*次の課題*.
1/ うつ病と人類進化についての文章のうち、「先ず、うつ病は」で始まる段落を、主な事実を残したまま箇条書きで短くまとめてください。
2/ うつ病と人類進化についての文章の続きを、最後の段落の後から書いてください。

榎戸誠の情熱的読書のすすめ -3つの読書論・ことばのオアシス・国語力常識クイズ(一問一答!)-

うつ病は、人類の進化とトレード・オフの関係・・・【MRのための読書論(111)】

【Monthlyミクス 2015年3月号】 MRのための読書論(111)

うつ病と人類進化

病の起源 うつ病と心臓病』(NHK取材班著、宝島社)によれば、うつ病は、人類の進化とトレード・オフの関係にある。

扁桃体の誕生

先ず、うつ病は「心の病気」ではなく、「脳の病気」だということを頭に入れておこう。そして、うつ病の起源は、何とカンブリア紀まで遡る。最近の研究で、カンブリア紀に登場した、人類の祖先に当たる脊椎動物の魚の原始的な脳に扁桃体が既に誕生していたことが明らかになっている。「当時繁栄していた節足動物との厳しい生存競争が大きな原因」だというのだ。「生存競争と扁桃体――ヒトでは『恐怖や悲しみ、不安』などの感情を産み出す扁桃体だが、もともとは天敵や外部の環境の変化に反応する『危険感知センサー』の役割が始まりだった」。この扁桃体を要とするメカニズムが、皮肉にもうつ病を引き起こすことになる。「①扁桃体が強い不安や恐怖などで刺激を受けて強く働く。②扁桃体からの信号が、脳から副腎(ストレスホルモンを分泌させる器官)に伝わる。③副腎がストレスホルモンを分泌し、血管を経由して脳へ到達。④ストレスホルモンが、脳の神経細胞のBDNF(脳由来神経栄養因子)を減少させる。⑤神経細胞の樹状突起の萎縮やシナプスの減少(脳の萎縮)。⑥脳の情報伝達に障害が出る。――①~⑥が繰り返されるとうつ病が悪化していく」。

収集データ:
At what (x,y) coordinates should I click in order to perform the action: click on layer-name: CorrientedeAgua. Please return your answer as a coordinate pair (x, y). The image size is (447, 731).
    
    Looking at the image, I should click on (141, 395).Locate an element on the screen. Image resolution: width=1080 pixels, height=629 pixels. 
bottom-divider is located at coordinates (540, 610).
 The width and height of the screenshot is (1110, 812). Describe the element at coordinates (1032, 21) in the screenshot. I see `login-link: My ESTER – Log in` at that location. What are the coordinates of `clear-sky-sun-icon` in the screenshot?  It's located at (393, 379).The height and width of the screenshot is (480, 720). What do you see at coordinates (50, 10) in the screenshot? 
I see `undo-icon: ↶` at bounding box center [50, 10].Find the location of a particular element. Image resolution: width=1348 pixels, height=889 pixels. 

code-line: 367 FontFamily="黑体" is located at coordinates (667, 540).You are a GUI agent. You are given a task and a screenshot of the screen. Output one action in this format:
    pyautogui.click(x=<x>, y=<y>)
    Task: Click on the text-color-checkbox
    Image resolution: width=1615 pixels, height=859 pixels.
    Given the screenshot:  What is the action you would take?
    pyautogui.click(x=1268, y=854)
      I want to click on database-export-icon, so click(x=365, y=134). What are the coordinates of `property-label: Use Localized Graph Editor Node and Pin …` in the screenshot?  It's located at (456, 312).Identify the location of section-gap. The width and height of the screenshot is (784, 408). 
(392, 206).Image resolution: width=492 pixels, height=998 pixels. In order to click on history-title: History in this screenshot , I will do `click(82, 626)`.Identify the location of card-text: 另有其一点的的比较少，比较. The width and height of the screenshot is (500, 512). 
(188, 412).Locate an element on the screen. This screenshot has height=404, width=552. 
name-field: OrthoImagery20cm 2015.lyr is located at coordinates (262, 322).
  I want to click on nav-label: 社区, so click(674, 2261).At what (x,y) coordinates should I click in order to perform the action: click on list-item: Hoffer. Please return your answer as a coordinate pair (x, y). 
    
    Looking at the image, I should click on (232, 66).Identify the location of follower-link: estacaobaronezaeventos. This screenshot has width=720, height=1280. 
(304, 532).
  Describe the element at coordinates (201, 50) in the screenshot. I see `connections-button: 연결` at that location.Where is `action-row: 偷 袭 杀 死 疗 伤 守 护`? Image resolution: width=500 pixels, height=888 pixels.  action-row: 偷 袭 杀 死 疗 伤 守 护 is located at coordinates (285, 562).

*解答一覧*.
1/
- うつ病は「心の病気」ではなく「脳の病気」である。
- うつ病の起源はカンブリア紀に遡る。人類の祖先に当たる脊椎動物の魚の原始的な脳に、すでに扁桃体が誕生していた。その大きな原因は、当時繁栄していた節足動物との厳しい生存競争である。
- 扁桃体はヒトでは恐怖や悲しみ、不安などの感情を生み出す。もともとは、天敵や外部の環境の変化に反応する「危険感知センサー」の役割から始まった。
- 扁桃体を要とするメカニズムが、皮肉にもうつ病を引き起こす。
  1. 扁桃体が強い不安や恐怖で強く働く。
  2. その信号が副腎に伝わる。
  3. 副腎がストレスホルモンを分泌し、それが血管を経由して脳に届く。
  4. ストレスホルモンがBDNFを減少させる。
  5. 樹状突起の萎縮やシナプスの減少によって脳が萎縮する。
  6. 脳の情報伝達に障害が出る。
- これが繰り返されると、うつ病が悪化していく。

2/
もともと、天敵から逃れるために誕生した扁桃体が、過剰に働き続け、『暴走』状態になると、うつ病を引き起こしてしまうのだ。

「天敵」「孤独」「記憶」「言葉」

「天敵」――「魚類の時代に脳に備わったうつ病の原因となる扁桃体は、その後、魚から進化を遂げて3億4000万年前に誕生したは虫類、そして2億2000万年前に誕生したほ乳類にも引き継がれていった。天敵から身を守るためには、扁桃体が持つ『危険感知センサー』の働きが必要不可欠だったからだ」。

「孤独」――「家族や群れなど、仲間との強い絆を持つことで、飛躍的に生存を有利にしてきたほ乳類。しかし『孤独』になると、扁桃体が暴走し、うつ病を引き起こすようになったのである。魚の誕生で『天敵』、そしてほ乳類の段階で『孤独』に反応するようになった扁桃体」。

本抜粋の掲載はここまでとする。